*** Opening DATA ***

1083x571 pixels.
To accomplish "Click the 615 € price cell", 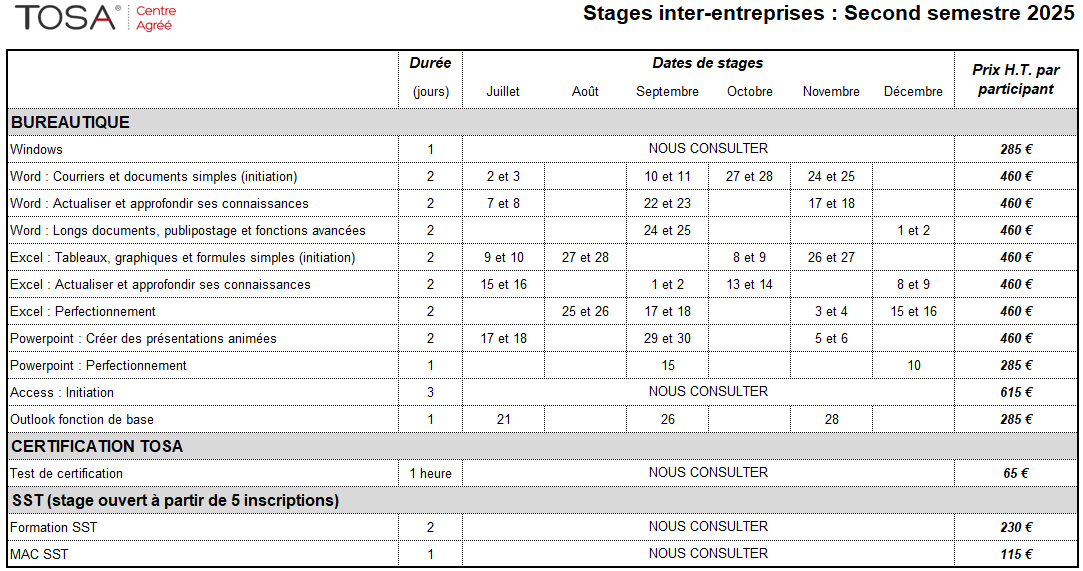I will [x=1015, y=392].

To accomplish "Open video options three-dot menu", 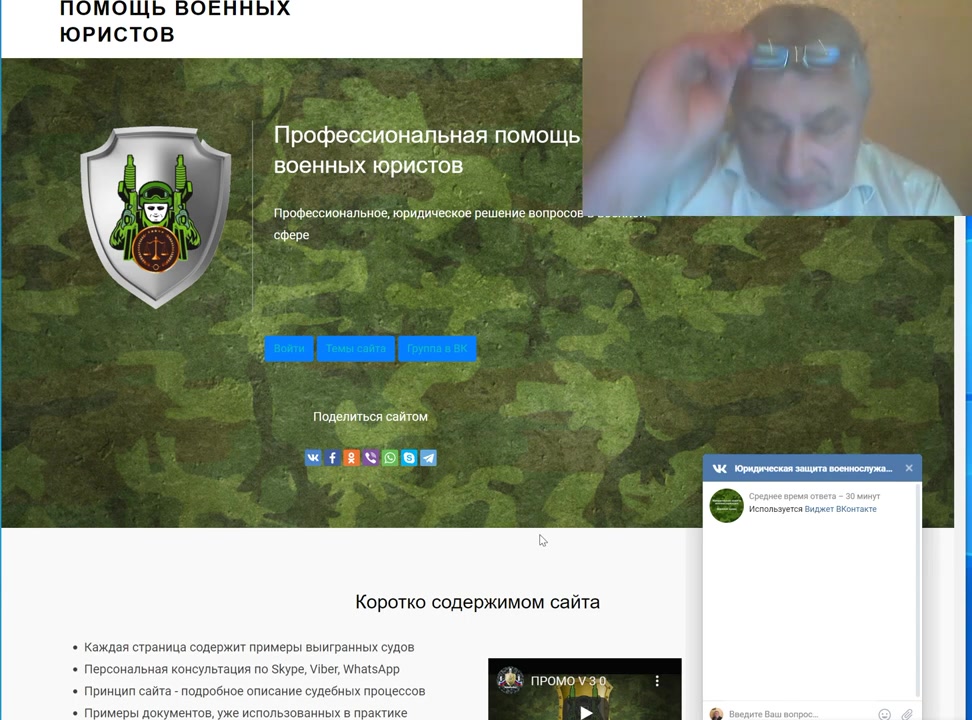I will point(657,681).
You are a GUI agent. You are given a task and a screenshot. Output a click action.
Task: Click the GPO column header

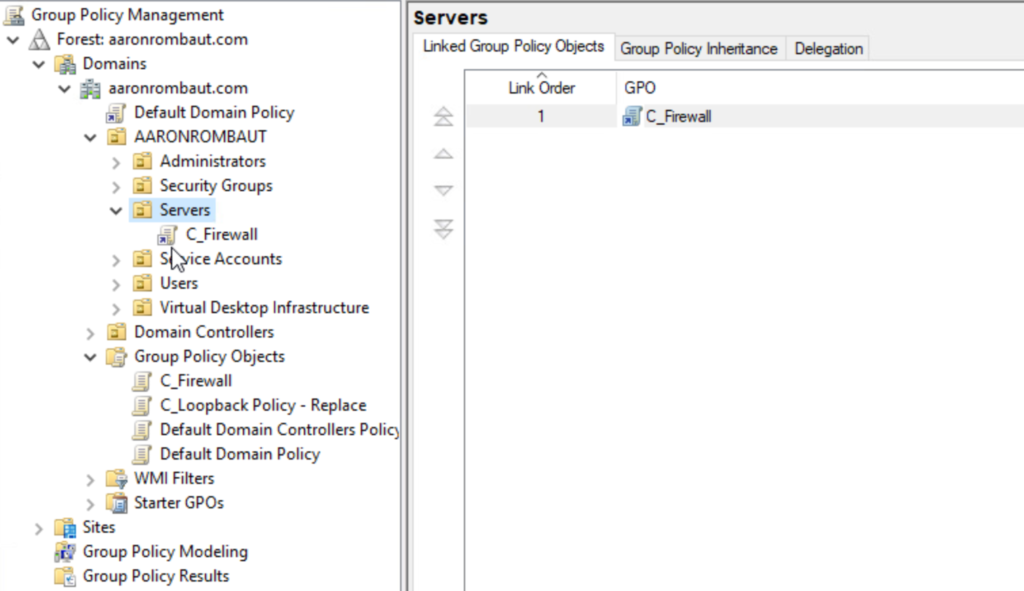[640, 88]
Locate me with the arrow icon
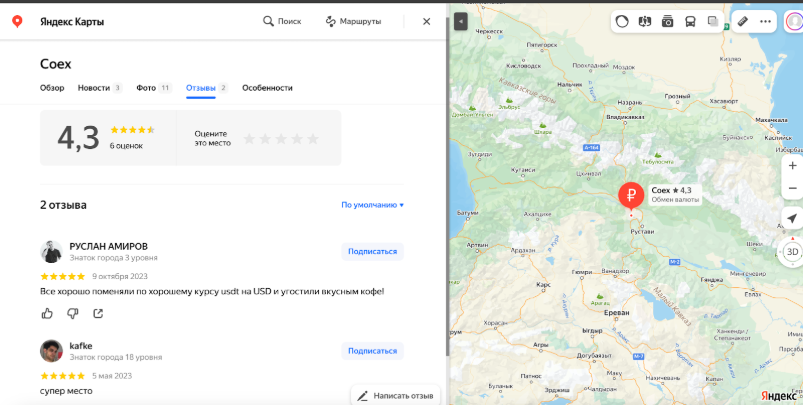The width and height of the screenshot is (806, 405). (792, 219)
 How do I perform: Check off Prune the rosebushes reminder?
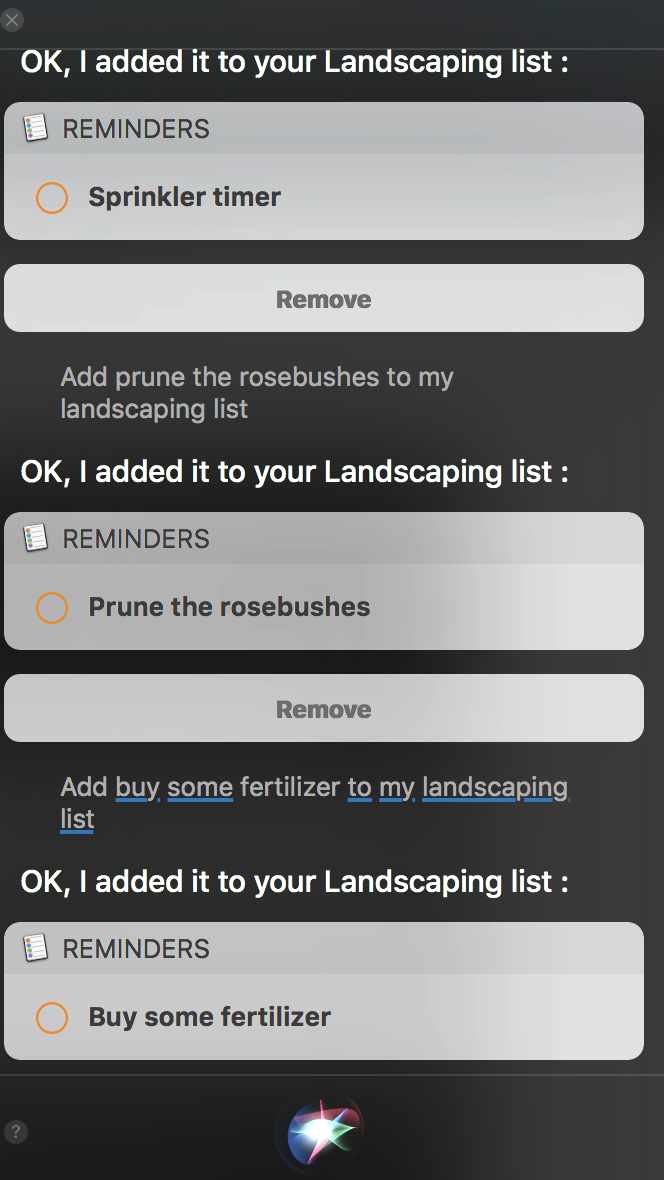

*** Closing DATA ***

● WHAT YOU WILL DO
Reproduce nothing but the lines from the line containing "You are a GUI" through the last line of the data above, exactly as written and without pictures.

● REPLY
You are a GUI agent. You are given a task and a screenshot. Output a click action.
Task: Click the GPO column header

[640, 88]
Locate me with the arrow icon
The width and height of the screenshot is (806, 405). (792, 219)
 How do I perform: Check off Prune the rosebushes reminder?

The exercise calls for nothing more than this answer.